The continuity of health coverage when there is an extended period of unemployment between calls, the near-impossible option for enrolling new members once the clergy member enters the The Pension Boards health care plan, and the denial of coverage to clergy and family members for pre-existing conditions are all issues that the General Synod has urged the U.S. government to address through its call for Universal Health Coverage at General Synod 18.

Why then has the UCC’s own Pension Boards been so slow to adopt what the General Synod considers dire justice issues in health care for the rest of society? Why should the General Synod accept policies by the The Pension Boards that it opposes elsewhere?

Yesterday morning I was speaking to a colleague whose spouse recently lost his job. Because of the The Pension Boards’s policy of a “once or nothing” enrollment of family members when clergy member or church employee enters the system, this colleague’s spouse has been denied entrance into the health and dental plan.

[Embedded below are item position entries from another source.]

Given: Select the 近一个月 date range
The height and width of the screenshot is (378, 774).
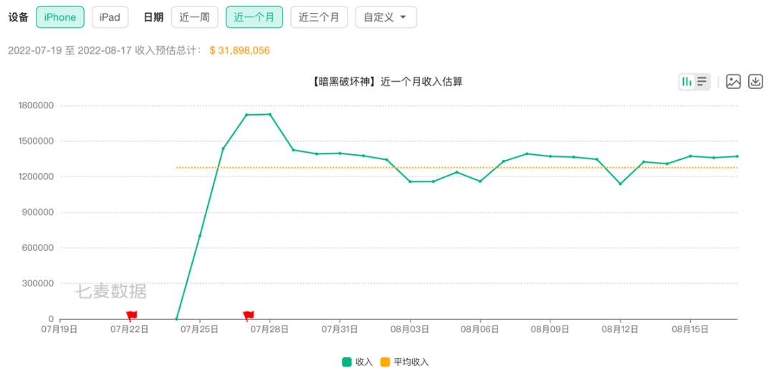Looking at the screenshot, I should [254, 17].
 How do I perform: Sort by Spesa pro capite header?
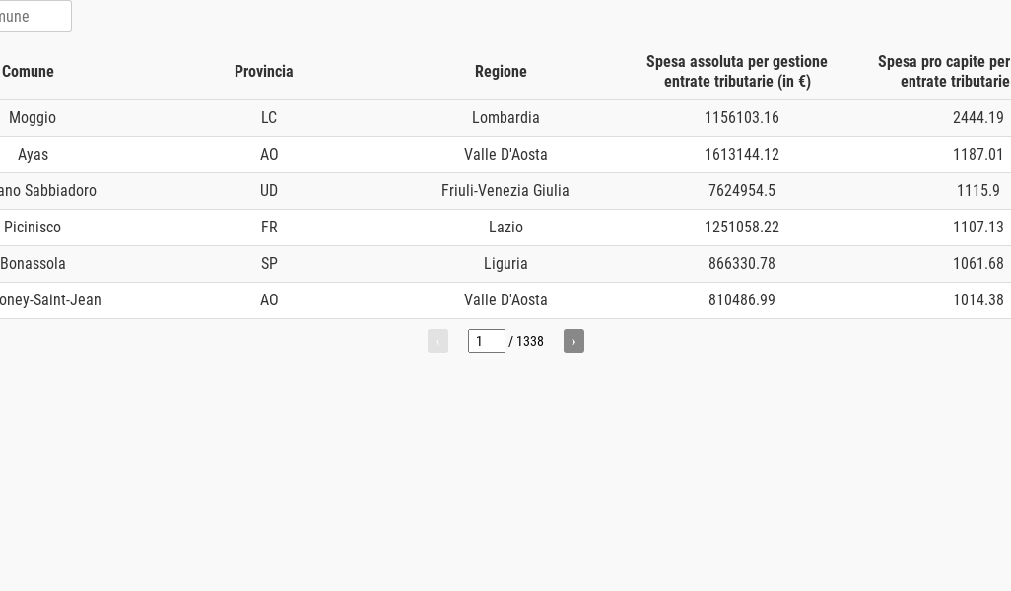(946, 71)
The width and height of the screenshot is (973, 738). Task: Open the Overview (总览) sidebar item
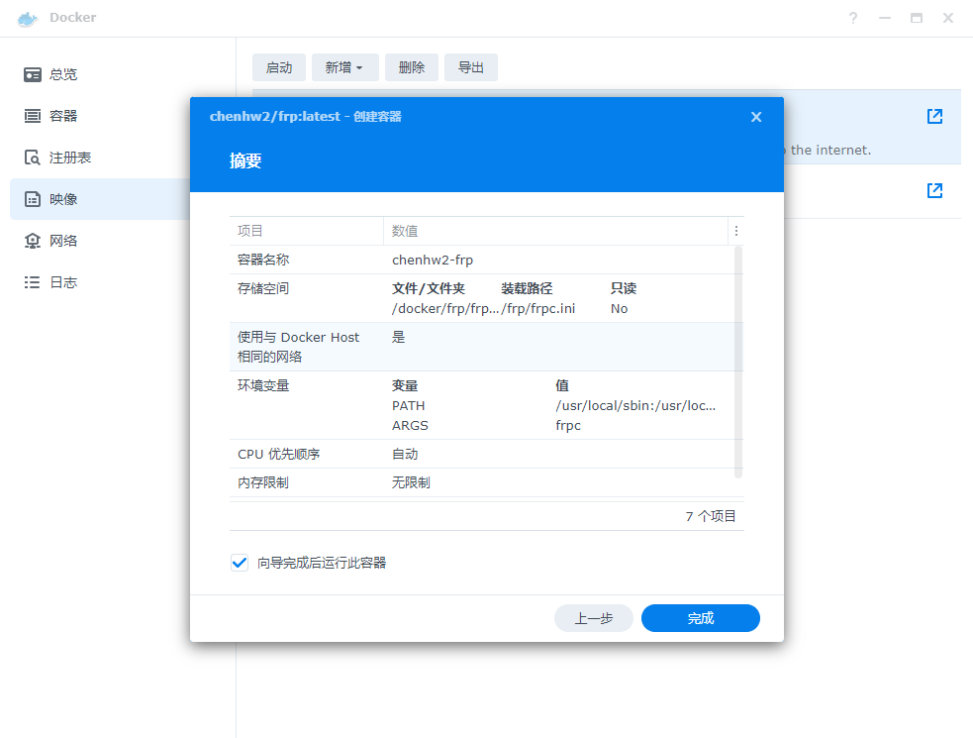click(x=62, y=74)
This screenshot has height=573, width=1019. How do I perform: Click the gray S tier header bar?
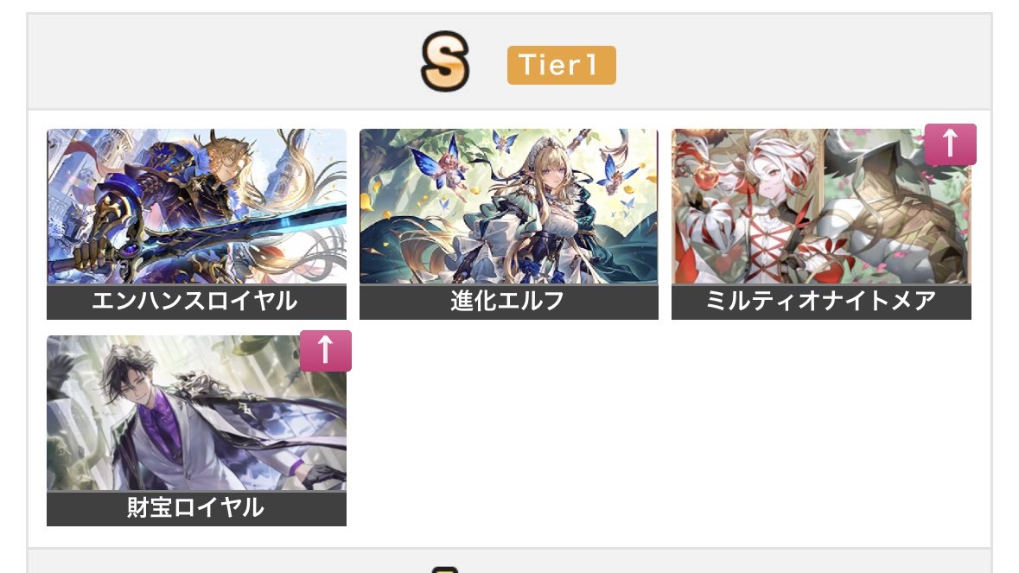tap(510, 61)
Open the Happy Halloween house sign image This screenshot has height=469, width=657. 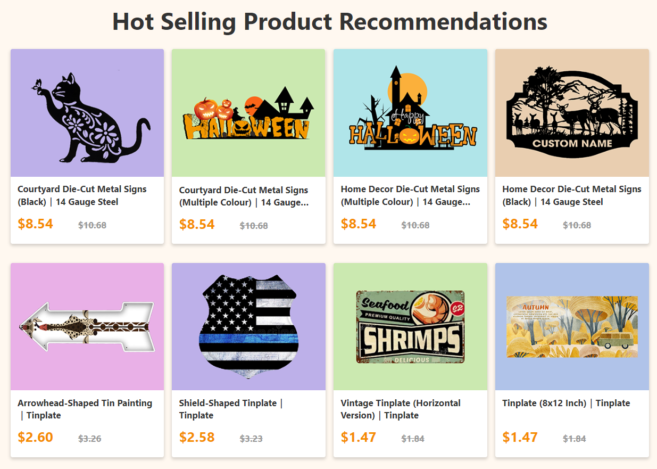410,112
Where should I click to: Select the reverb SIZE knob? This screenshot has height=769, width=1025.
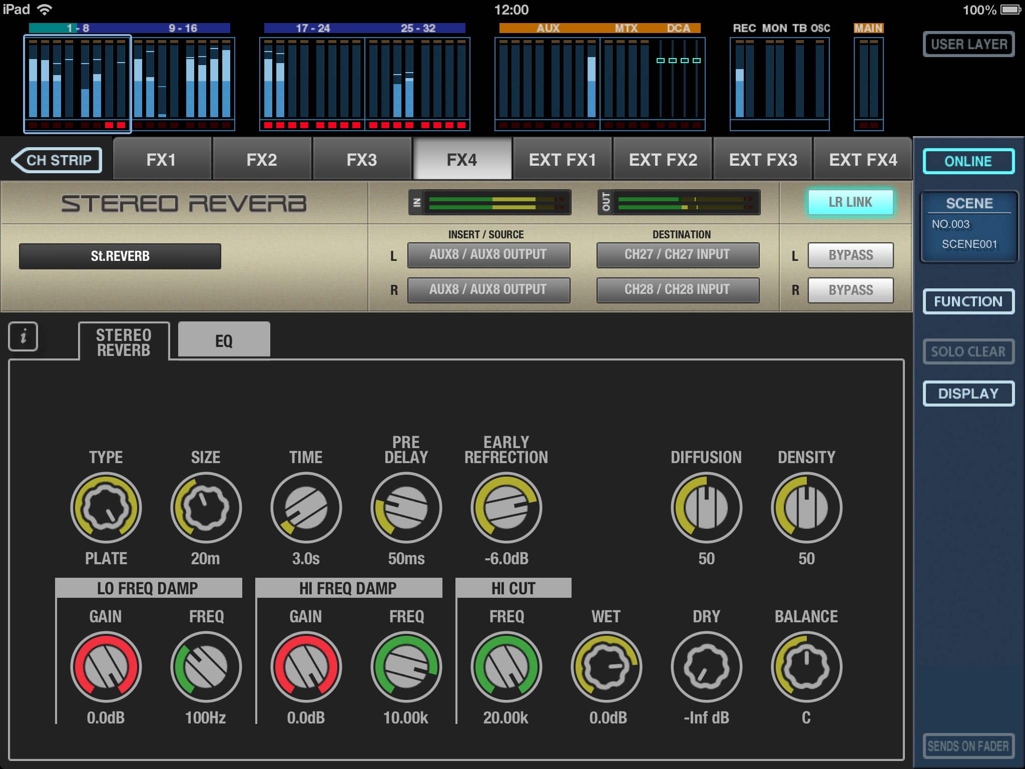click(x=206, y=508)
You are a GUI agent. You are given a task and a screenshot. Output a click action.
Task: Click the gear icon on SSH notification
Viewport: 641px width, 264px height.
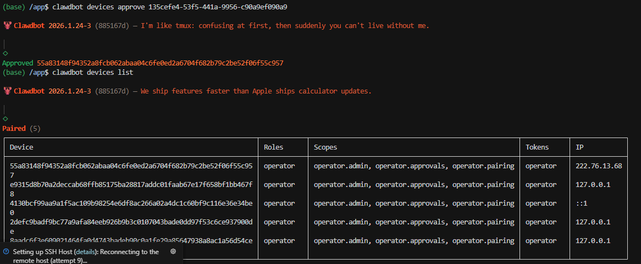click(x=173, y=251)
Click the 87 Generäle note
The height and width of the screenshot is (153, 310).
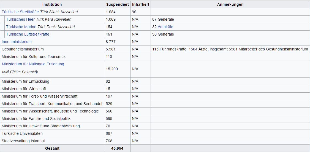[x=163, y=19]
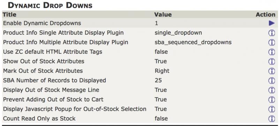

When I enrolled in the The Pension Board’s health care plan I was quickly informed that my son had been denied coverage because of a pre-existing condition. He was born prematurely. Fortunately for me, because it was my first enrollment in the “once or nothing” system, a clause stating that no member would be denied because of pre-existing conditions kicked in and the The Pension Boards was forced to enroll my son.

But I doubt my colleague will have as much luck because of the current policies of the The Pension Boards. And I’m sure there are hundreds of clergy families out there choosing between continuation of their The Pension Boards health care plan, food, housing or their children’s education.

I’m hopeful that the General Synod will hold the UCC’s Pension Boards to the same standards it has called for in other health care initiatives.